| What the exercise asks |
Rewrite the Tricky Nick flyer text starting at "Tricky Nick The" and ending at "mind blowing magic.", substituting "performer" for "comedian".

The flyer will have an accompanying letter.

Be as brutal as you like!

*********************

Tricky Nick The Magician is Australia’s premiere shopping centre entertainer. For the past ten years, Nicholas has provided top quality family entertainment for shopping centres around Australia. With over 3000 family magic shows under his belt this professional magician and comedian will amaze and amuse the youngest child to the oldest adult with hilarious comedy and mind blowing magic.

Instead of catering just for kids and driving parents insane, Tricky Nick’s tightly scripted show is designed for families to enjoy together with just as much fun on offer for parents as their children. This fun filled magic show includes amazing magic, plenty of audience participation, slapstick comedy and an appearance by a real live bunny named Cornelius.

Each and every Tricky Nick magic show includes:

• Full professional sound equipment
• Professional theatrical backdrop
• Full colour, professional publicity resources
• $20 million public liability insurance
• Prizes and giveaways during every show

When you book a season of Tricky Nick at your centre you get far more than just a magic show. Tricky Nick can tailor his show to include current promotions, including prizes and giveaways from retailers and provide a full colouring competition branded for your centre. He will also help promote the shows to his fan club and the local media.

| Raw data |

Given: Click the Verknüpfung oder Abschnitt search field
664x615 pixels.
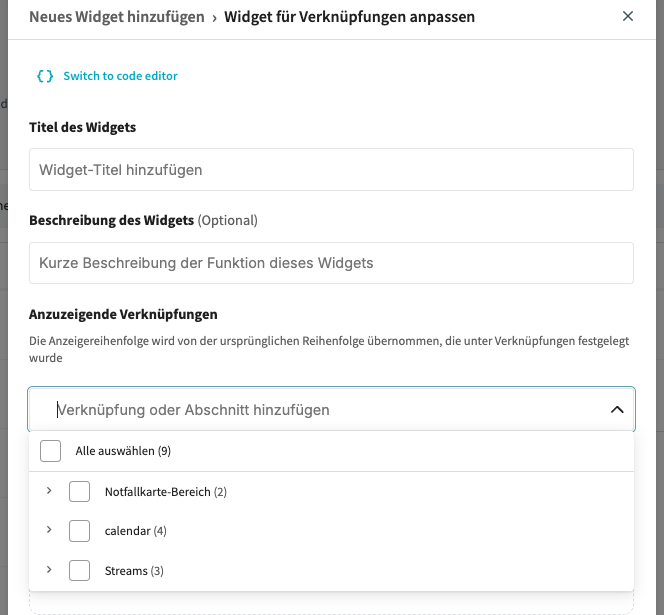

| Answer to this exercise |
Tricky Nick The Magician is Australia’s premiere shopping centre entertainer. For the past ten years, Nicholas has provided top quality family entertainment for shopping centres around Australia. With over 3000 family magic shows under his belt this professional magician and performer will amaze and amuse the youngest child to the oldest adult with hilarious comedy and mind blowing magic.